Monday, September 24, 2012

What the Fed Move Means

  Talk about a shot in the arm. The Federal Reserve's Sept. 13 announcement of a third round   of "quantitative easing" sent some mortgage-bond funds to their biggest one-day gains in a year.

The Fed said it would buy mortgage-backed securities, or MBS, for an indefinite period to bolster the economy. That could spell an opportunity for investors—and might warrant stocking up on funds that hold the securities, say analysts.

While "QE3" was anticipated, the particulars of the program were something new. Instead of committing to buy a fixed amount of Treasury debt—as it did when announcing QE2 in November 2010—the Fed left this round of easing open-ended.

The Fed says it plans each month to buy $40 billion of agency mortgage-backed securities, which are supported by government-sponsored enterprises such as Fannie Mae and Freddie Mac . The Fed says the buying will continue until the labor market improves substantially.

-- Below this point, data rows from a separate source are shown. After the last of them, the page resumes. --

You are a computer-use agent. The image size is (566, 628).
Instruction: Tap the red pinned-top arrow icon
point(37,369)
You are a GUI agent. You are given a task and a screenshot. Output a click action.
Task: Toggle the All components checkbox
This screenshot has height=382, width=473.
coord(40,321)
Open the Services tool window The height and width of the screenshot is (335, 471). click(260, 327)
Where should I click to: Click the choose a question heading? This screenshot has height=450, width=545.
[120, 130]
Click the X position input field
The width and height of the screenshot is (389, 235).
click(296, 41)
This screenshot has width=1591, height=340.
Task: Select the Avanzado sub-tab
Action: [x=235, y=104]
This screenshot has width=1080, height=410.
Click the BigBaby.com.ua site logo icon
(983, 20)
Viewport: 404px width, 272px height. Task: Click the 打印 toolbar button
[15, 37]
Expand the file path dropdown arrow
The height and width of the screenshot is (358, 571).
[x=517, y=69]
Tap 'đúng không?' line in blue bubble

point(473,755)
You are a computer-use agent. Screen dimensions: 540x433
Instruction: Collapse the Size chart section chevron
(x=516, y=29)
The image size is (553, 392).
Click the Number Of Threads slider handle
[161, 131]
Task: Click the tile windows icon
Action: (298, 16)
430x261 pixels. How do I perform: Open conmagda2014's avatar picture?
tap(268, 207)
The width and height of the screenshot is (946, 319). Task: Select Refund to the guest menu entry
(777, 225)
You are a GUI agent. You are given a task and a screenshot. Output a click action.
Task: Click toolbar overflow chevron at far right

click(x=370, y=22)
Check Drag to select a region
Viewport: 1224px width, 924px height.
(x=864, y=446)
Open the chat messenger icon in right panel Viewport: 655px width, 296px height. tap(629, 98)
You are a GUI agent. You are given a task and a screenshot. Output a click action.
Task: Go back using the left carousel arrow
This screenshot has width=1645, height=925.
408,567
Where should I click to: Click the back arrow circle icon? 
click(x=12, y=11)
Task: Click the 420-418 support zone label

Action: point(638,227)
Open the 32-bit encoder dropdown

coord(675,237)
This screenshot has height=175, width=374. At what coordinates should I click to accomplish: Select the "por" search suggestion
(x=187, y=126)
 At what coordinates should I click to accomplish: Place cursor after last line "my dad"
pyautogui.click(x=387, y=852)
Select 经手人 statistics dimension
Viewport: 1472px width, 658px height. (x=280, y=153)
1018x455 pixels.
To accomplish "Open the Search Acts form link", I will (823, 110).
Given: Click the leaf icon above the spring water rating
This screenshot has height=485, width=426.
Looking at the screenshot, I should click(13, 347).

But because it is unclear how long the Fed will continue its bond-purchasing program, most segments of the mortgage market seem to have priced in only about a year's worth of Fed purchases, says Steven Abrahams, head of MBS and securitization research at Deutsche Bank.

The mortgage market also will be hypersensitive to changes in the labor market, says Mr. Abrahams. When unemployment claims or payrolls reports are unexpectedly weak, traders will expect the Fed's bond-buying program to continue longer, which will push mortgage bond prices up, he says. Prices could fall after strong reports. (Bond yields move in the opposite direction of prices.)